If we imagine how NFT is generated and carry out logical deduction, we will find that there may be "three separations" from the creation of a physical work to the buyer holding NFT.

(i) Separation of original physical work and digital reproduction

(ii) Separation of underlying works and NFT

(iii) Separation of Ownership and Intellectual Property Rights

Let’s first imagine in the category of art works (music, movies, and physical certificates are not considered for the time being, because those are more complicated). m” (original version).

Next, Xiaosar chose to copy and store his original work as a digital work and store it, we call it "Xiaom" (digital).

At this point the first separation is complete, "Little m" (digital) exists as a reflection of "Little m" (original version) in the digital world.

Next, small sar maps the generated hash value of "small m" (number) on the chain through cryptographic means to form a unique digital proof, that is, the NFT ontology - at this time " Compared with NFT, "small m" (digital) becomes the underlying work that is mapped. NFT has become the cryptographic expression of the underlying works on the chain.The second separation is also done.

If you buy NFT, you will ask: Did I buy "Little m" (original version)? No; did I get the "little m" (number)? emm...No unless the creator also makes a statement, promising to buy NFT at the same time, it can be delivered to you (original version) and/or (digital), as long as he actually made such a declaration of meaning.

But if he doesn't commit, then...you just bought an NFT.

Although we can copy almost any digital work, there is only one NFT that was cast in the electronic world for the first time——And "owning" needs to be able to be proved. When "owning" is recorded on the blockchain and guaranteed by smart contracts, there is a proof of ownership that no one can copy.

How to understand the so-called third separation "separation of ownership and intellectual property rights"?

In intellectual property law, obtaining ownership of the material carrier does not mean enjoying the intellectual property carried by the material carrier.

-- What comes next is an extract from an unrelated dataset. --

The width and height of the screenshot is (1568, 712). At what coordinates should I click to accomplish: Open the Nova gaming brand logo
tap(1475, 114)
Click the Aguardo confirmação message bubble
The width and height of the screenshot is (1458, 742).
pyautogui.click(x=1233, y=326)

For example, after Sar created "Little m" (the original version), he was accidentally stolen by a thief when he showed it on the street. The picture has the intellectual property rights of Xiaosar.

Similarly, after the NFT of the work, the NFT is the material carrier of the work on the blockchain. The work exists on the blockchain by attaching to the NFT, and the holder holds the NFT, and does not of course enjoy the rights and interests of the NFT. Pointing to the intellectual property rights of the work (it seems a bit difficult to understand, anyway, remember that ownership and intellectual property rights are two different things!).So the third separation is the separation of the two legal concepts themselves.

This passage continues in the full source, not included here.